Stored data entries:
-------

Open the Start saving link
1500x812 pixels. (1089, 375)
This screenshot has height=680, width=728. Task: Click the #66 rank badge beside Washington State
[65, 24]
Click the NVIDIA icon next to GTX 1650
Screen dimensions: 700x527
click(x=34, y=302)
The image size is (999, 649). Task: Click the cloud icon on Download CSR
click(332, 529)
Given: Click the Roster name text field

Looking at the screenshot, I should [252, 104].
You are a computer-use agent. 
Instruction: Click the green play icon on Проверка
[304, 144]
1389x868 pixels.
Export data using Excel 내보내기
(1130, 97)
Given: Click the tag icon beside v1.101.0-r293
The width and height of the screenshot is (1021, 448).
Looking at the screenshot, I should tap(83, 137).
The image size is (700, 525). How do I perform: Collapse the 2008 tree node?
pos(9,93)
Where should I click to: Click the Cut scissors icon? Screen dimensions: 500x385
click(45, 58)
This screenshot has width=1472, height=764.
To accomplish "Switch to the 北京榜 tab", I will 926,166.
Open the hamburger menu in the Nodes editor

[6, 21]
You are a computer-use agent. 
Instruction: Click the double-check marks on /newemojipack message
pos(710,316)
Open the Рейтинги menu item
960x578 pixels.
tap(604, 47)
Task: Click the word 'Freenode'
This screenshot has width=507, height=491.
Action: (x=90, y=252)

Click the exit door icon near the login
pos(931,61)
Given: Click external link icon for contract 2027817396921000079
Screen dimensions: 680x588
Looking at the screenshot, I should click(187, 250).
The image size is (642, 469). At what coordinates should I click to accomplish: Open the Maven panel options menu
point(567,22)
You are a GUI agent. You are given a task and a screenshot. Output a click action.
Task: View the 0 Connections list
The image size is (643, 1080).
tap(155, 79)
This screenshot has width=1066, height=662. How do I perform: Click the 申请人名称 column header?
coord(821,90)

-------

Would you please transcribe the records above in full and exactly?

Open the Start saving link
1500x812 pixels. (1089, 375)
This screenshot has height=680, width=728. Task: Click the #66 rank badge beside Washington State
[65, 24]
Click the NVIDIA icon next to GTX 1650
Screen dimensions: 700x527
click(x=34, y=302)
The image size is (999, 649). Task: Click the cloud icon on Download CSR
click(332, 529)
Given: Click the Roster name text field

Looking at the screenshot, I should [252, 104].
You are a computer-use agent. 
Instruction: Click the green play icon on Проверка
[304, 144]
1389x868 pixels.
Export data using Excel 내보내기
(1130, 97)
Given: Click the tag icon beside v1.101.0-r293
The width and height of the screenshot is (1021, 448).
Looking at the screenshot, I should tap(83, 137).
The image size is (700, 525). How do I perform: Collapse the 2008 tree node?
pos(9,93)
Where should I click to: Click the Cut scissors icon? Screen dimensions: 500x385
click(45, 58)
This screenshot has width=1472, height=764.
To accomplish "Switch to the 北京榜 tab", I will 926,166.
Open the hamburger menu in the Nodes editor

[6, 21]
You are a computer-use agent. 
Instruction: Click the double-check marks on /newemojipack message
pos(710,316)
Open the Рейтинги menu item
960x578 pixels.
tap(604, 47)
Task: Click the word 'Freenode'
This screenshot has width=507, height=491.
Action: (x=90, y=252)

Click the exit door icon near the login
pos(931,61)
Given: Click external link icon for contract 2027817396921000079
Screen dimensions: 680x588
Looking at the screenshot, I should click(187, 250).
The image size is (642, 469). At what coordinates should I click to accomplish: Open the Maven panel options menu
point(567,22)
You are a GUI agent. You are given a task and a screenshot. Output a click action.
Task: View the 0 Connections list
The image size is (643, 1080).
tap(155, 79)
This screenshot has width=1066, height=662. How do I perform: Click the 申请人名称 column header?
coord(821,90)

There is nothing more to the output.